Wednesday, 10 August 2011

Biased Polls

I have some limited experience of polling, and one of the most important features of any honest poll designed to seriously test opinion and obtain useful information is that it must never guide the respondent to a specific answer. The wording, categories, descriptions etc must always be kept neutral so the respondent gives a true answer without prompt, nudge or emotional knee-jerk reaction.

Of course this is what the MSM don’t do, they will blatantly write a scare story, usually couched in emotive terms, about some issue, then follow with a poll. For example the crime rate and someone being mugged, then asking if people want more policemen on the beat. Inevitably they get the desired answer because the poll was heavily loaded from the start to obtain that answer.  Any other aspects of the question are not mentioned in the article.
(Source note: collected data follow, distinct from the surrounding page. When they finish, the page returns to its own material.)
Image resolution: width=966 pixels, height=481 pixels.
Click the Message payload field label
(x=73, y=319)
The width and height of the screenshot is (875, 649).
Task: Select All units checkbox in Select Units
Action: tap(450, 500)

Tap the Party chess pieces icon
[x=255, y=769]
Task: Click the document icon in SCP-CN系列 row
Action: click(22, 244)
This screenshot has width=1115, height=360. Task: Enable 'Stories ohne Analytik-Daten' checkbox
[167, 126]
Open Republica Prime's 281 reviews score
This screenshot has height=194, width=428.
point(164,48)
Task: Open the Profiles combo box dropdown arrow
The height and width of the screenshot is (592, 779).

The same tactic is used by almost every lobby group and pressure group and of course politicians. Find one specific example of a practice that people won’t like, publicise that aspect, then ask a leading question about the activity. Anti-smoking, anti-alcohol, anti-salt and suchlike movements always work to this pattern.  Use something simplistic and irritating to people, load the language of the question with carefully biased wording. “Do you know how much scarce NHS resource is wasted on alcohol related injury? (note the words “scarce and  “wasted”, which are emotionally loaded). Then follow up with a poll whether the NHS should charge drunks YES/NO. You’ll probably get a “yes”.  I’m ignoring the deliberate lies and misleading statistical distortions often used. All it needs is some carefully loaded emotive reporting and a leading question.

There is a wonderful section in “Yes Minister” to illustrate the technique of using loaded questions to achieve an outcome but I can only find this version online, via someone else who notes distorted polls.
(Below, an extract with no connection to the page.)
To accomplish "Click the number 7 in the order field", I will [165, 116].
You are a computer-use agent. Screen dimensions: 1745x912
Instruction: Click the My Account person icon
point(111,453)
But there are other far more subtle ways that distort polls, Things that a true seeker after opinion works hard to avoid, and that is biasing results by removing an element of choice, or by having confusing choices or ill thought out questions.  Asking for a YES/NO answer when most people have a nuanced attitude is a simplistic example. Often the problem is swept under the carpet by having an ‘other’ option, but even then many people will try to fit themselves into the tick box options.

This leads me to the Total Politic poll of blogs and bloggers, which prompted my train of thought.  There is a free choice of blog entry vote but then you are asked to categorise them. Look at the categories.

Right wing        Left Wing         Libertarian        Non-aligned          Labour
Conservative    Lib Dem           Green                Group blog       Scottish
Welsh               Northern Irish   Councillor         MP                   Media

Are we meant to categorise as we interpret them or as the blogger describes them? No idea!

But more importantly notice how the choices control the responses. A blog may be libertarian but not authoritarian. It cannot be localised, there is no local category although local politics may be just as political. The blog can be Welsh, Scottish or from NI but can’t be recorded as English, are we not allowed to describe blogs that concentrate on English affairs?  Read any good English based UKIP, anarchist (or even marxist) blogs anyone? 

These restrictions suggest to me that Total Politics, while not defining the winning choice in any way, have a very preconceived set of ideas as to the appropriate contents and background of a political blog.